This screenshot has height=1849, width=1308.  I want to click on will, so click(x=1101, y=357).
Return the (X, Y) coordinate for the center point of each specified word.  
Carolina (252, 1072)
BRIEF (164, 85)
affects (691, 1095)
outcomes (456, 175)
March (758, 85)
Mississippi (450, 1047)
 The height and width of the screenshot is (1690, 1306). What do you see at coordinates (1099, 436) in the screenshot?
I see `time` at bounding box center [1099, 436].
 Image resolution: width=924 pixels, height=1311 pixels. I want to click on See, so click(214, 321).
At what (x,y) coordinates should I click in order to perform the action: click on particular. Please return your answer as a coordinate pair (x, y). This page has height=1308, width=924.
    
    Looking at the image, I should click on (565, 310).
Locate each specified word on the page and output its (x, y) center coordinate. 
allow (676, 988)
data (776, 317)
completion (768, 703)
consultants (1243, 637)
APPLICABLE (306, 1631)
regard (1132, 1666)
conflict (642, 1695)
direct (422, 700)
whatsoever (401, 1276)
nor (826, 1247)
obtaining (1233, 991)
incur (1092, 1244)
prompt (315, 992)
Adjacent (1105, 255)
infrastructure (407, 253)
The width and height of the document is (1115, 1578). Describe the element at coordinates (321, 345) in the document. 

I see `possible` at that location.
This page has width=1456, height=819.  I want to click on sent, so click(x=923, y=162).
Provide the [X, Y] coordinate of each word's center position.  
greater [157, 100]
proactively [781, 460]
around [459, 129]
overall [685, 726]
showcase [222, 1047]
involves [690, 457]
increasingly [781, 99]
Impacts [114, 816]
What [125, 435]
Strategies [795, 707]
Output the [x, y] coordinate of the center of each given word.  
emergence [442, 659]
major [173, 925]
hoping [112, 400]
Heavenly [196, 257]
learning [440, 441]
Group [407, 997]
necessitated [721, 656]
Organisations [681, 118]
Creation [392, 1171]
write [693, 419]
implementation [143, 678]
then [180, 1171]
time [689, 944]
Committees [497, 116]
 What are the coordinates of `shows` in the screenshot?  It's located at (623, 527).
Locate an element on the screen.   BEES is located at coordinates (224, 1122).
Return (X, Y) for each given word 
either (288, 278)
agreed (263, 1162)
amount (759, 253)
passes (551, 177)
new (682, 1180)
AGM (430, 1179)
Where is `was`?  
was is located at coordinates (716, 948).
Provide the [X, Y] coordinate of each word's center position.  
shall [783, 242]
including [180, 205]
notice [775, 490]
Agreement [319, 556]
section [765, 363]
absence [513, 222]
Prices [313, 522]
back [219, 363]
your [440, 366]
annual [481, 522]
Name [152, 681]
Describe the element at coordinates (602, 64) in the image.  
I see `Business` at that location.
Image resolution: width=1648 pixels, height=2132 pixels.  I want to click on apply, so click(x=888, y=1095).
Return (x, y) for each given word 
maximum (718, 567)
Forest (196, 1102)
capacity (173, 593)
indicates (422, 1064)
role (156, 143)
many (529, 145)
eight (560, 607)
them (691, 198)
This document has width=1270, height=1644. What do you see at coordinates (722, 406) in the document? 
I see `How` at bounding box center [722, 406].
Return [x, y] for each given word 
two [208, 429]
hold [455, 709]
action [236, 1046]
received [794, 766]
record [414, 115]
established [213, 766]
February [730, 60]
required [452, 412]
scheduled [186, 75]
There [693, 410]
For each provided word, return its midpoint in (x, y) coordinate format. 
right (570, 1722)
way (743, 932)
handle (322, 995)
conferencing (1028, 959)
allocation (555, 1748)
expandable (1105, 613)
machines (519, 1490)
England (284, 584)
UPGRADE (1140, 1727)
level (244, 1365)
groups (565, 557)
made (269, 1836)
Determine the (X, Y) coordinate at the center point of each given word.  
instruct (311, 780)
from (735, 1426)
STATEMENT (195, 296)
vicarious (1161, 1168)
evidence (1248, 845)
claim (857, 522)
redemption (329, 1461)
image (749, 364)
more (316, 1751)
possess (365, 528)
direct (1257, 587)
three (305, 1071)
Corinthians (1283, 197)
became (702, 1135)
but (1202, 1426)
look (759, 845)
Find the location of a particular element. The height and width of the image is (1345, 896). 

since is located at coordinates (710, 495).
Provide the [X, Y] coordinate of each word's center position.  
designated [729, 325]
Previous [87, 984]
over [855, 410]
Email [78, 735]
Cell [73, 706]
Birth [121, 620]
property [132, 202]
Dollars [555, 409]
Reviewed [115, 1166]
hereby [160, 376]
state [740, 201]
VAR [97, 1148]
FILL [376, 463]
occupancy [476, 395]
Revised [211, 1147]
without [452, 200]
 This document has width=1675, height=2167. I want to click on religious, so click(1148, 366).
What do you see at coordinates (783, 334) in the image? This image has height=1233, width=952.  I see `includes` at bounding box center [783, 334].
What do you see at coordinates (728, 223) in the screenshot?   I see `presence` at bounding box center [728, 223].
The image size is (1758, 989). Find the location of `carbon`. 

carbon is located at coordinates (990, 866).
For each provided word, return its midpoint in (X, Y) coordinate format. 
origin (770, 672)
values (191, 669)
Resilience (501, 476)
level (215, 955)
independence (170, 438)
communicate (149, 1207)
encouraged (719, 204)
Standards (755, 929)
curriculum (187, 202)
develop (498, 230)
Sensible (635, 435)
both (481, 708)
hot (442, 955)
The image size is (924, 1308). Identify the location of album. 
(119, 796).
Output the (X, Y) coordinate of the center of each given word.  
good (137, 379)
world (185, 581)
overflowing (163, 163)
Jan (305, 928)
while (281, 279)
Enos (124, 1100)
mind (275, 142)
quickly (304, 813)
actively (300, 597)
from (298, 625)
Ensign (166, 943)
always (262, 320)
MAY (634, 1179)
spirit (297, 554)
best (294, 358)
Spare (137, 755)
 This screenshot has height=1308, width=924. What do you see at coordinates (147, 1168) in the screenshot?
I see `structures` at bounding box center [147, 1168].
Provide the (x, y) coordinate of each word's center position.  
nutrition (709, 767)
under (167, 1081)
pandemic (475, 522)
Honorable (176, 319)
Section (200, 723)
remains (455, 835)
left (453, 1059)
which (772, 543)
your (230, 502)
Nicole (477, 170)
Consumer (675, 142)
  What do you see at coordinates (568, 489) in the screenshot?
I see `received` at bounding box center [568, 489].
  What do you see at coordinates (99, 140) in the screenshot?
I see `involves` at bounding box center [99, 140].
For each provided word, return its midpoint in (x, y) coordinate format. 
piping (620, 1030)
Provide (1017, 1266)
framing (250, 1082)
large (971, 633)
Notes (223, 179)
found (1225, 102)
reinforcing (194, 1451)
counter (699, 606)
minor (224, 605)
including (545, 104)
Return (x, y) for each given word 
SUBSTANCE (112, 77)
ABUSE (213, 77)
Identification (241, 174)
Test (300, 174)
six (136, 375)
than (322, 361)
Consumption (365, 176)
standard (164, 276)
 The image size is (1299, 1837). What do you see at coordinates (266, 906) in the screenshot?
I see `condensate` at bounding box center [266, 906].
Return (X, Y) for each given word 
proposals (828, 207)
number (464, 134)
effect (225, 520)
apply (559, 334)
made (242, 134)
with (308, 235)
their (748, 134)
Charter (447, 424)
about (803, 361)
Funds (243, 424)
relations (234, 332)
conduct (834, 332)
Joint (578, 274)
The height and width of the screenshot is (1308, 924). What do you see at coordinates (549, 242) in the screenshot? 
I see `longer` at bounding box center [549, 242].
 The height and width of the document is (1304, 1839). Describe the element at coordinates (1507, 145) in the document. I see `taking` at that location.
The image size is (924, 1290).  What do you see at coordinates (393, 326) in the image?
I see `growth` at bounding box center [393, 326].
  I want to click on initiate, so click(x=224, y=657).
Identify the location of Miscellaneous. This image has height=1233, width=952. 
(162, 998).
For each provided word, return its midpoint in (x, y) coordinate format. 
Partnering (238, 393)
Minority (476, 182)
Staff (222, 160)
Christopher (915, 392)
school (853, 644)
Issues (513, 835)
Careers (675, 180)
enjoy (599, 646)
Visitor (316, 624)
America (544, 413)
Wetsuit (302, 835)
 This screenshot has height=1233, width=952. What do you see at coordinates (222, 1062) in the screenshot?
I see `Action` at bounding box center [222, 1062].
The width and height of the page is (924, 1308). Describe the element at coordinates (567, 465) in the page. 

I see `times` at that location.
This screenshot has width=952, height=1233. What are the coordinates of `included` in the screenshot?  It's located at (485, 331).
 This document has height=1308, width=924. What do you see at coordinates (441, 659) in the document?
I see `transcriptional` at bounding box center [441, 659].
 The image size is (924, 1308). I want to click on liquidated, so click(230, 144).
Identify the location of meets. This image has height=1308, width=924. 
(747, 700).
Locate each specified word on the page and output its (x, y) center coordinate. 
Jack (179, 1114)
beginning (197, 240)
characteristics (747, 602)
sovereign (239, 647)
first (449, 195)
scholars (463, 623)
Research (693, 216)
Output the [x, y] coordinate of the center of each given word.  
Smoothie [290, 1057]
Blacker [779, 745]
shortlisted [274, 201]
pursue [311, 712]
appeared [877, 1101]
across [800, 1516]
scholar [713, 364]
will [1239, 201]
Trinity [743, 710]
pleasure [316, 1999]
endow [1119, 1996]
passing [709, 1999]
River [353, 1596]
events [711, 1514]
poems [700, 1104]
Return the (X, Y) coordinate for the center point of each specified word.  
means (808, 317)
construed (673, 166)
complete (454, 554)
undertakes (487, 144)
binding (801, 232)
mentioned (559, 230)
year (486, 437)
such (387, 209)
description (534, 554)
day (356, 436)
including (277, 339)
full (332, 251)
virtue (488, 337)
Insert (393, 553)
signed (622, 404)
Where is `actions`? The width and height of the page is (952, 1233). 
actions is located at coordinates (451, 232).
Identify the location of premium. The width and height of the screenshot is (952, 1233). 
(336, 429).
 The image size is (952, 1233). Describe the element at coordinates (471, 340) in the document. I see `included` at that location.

════

[Aim of the exercise]:
Please express the records as a Markdown table with the columns Row and Line, giving each line its own numbered row and leaving out blank lines. Begin at the start of the records and stop after the line that contains "March (758, 85)".

[Task result]:
| Row | Line |
|---|---|
| 1 | This screenshot has height=1849, width=1308.  I want to click on will, so click(x=1101, y=357). |
| 2 | Return the (X, Y) coordinate for the center point of each specified word.   |
| 3 | Carolina (252, 1072) |
| 4 | BRIEF (164, 85) |
| 5 | affects (691, 1095) |
| 6 | outcomes (456, 175) |
| 7 | March (758, 85) |